### Vorliegender Text ###

Gleiche Währung, gleiche Zinsen? Nicht in Europa. Die Zinsunterschiede für Kredite innerhalb der 19 Euro-Länder unterscheiden sich deutlich, wie eine aktuelle Untersuchung der P2P-Kreditplattform Bondora zeigt. In Deutschland zahlen Verbraucher für einen Bankkredit mit einer Laufzeit von ein bis fünf Jahren im Schnitt 4,6 Prozent. In Spanien liegt der Zinssatz für den gleichen Kredit schon bei 9 Prozent. Besonders deutlich wird der Kontrast, wenn man die baltischen Staaten betrachtet: In Estland zahlt man im Schnitt 18 Prozent an Zinsen – fast das Vierfache im Vergleich zu Deutschland.

###

# [Gestellte Aufgabe]
Erläutern Sie anhand des Textes zu Kreditzinsen, weshalb der Kontrast beim Blick auf die baltischen Staaten als besonders deutlich bezeichnet wird.

### Auflistung ###

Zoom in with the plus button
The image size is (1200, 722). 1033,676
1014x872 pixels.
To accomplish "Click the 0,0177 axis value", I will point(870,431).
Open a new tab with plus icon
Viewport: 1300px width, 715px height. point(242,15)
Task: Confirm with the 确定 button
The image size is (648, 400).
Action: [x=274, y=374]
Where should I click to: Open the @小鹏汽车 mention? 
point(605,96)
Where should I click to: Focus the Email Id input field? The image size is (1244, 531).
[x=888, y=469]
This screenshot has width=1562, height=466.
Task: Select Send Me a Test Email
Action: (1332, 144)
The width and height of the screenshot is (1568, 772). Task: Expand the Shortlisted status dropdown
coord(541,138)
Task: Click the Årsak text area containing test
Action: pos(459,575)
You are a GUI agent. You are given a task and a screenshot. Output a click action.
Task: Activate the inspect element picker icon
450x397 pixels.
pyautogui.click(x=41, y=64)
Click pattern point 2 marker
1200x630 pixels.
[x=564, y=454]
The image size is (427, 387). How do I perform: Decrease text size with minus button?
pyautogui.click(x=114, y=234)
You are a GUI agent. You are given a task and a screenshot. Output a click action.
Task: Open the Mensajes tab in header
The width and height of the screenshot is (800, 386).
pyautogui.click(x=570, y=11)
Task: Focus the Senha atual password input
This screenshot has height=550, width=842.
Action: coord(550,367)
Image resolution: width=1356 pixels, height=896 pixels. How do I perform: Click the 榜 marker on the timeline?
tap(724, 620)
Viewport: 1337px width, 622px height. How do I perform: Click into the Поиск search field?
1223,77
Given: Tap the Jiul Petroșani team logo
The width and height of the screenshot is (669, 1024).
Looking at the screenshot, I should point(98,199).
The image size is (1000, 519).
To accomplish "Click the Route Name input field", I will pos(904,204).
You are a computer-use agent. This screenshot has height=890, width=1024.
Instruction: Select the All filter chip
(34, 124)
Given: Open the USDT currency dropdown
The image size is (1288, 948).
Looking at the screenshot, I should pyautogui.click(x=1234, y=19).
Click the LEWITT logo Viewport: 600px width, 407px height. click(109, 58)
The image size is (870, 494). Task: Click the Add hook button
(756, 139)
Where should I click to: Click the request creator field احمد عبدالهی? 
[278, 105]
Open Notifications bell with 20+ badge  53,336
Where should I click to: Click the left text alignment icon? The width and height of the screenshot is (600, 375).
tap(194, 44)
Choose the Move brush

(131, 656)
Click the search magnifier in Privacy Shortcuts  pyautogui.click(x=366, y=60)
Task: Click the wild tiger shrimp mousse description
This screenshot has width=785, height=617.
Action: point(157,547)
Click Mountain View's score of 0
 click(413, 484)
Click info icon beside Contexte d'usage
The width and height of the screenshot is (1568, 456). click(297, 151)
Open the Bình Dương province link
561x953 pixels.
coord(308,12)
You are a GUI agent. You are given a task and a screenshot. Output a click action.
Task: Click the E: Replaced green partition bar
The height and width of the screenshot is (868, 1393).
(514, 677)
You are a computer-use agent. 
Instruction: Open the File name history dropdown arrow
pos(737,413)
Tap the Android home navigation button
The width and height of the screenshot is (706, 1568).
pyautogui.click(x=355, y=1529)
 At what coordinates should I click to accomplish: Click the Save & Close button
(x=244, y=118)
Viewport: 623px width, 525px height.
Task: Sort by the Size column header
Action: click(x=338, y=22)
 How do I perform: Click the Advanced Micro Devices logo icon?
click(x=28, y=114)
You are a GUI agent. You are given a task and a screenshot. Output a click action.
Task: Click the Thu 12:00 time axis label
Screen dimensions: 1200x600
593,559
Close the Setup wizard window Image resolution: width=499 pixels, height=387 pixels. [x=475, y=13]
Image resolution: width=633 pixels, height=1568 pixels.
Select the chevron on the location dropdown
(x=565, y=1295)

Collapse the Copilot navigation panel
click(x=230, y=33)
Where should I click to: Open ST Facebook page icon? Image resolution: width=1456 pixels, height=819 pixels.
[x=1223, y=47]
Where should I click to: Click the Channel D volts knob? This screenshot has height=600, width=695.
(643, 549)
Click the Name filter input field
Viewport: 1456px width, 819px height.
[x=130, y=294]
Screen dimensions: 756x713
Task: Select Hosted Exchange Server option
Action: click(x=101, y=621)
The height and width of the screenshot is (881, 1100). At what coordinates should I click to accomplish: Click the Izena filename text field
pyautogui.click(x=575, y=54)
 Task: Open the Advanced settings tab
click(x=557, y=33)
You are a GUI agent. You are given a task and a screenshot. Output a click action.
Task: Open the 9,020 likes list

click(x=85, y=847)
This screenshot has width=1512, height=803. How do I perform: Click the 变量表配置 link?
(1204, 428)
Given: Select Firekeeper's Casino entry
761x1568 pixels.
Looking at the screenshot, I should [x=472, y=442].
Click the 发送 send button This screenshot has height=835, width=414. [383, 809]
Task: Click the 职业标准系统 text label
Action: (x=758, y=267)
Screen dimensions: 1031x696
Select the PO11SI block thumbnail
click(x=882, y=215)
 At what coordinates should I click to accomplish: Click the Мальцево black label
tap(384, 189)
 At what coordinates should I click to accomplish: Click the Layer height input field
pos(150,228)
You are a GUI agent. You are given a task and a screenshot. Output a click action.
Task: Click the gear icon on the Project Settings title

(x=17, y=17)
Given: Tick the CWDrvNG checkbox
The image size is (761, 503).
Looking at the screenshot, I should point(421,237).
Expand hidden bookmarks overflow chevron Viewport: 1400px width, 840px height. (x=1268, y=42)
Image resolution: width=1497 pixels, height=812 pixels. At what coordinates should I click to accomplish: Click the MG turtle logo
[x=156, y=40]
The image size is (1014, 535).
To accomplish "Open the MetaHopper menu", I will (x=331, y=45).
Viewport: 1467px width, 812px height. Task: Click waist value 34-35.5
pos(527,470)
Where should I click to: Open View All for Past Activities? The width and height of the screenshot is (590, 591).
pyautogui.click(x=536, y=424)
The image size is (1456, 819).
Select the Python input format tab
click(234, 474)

###

# [Lösung der Aufgabe]
In Estland zahlt man im Schnitt 18 Prozent Zinsen. Das ist fast das Vierfache der 4,6 Prozent, die Verbraucher in Deutschland für einen vergleichbaren Bankkredit zahlen.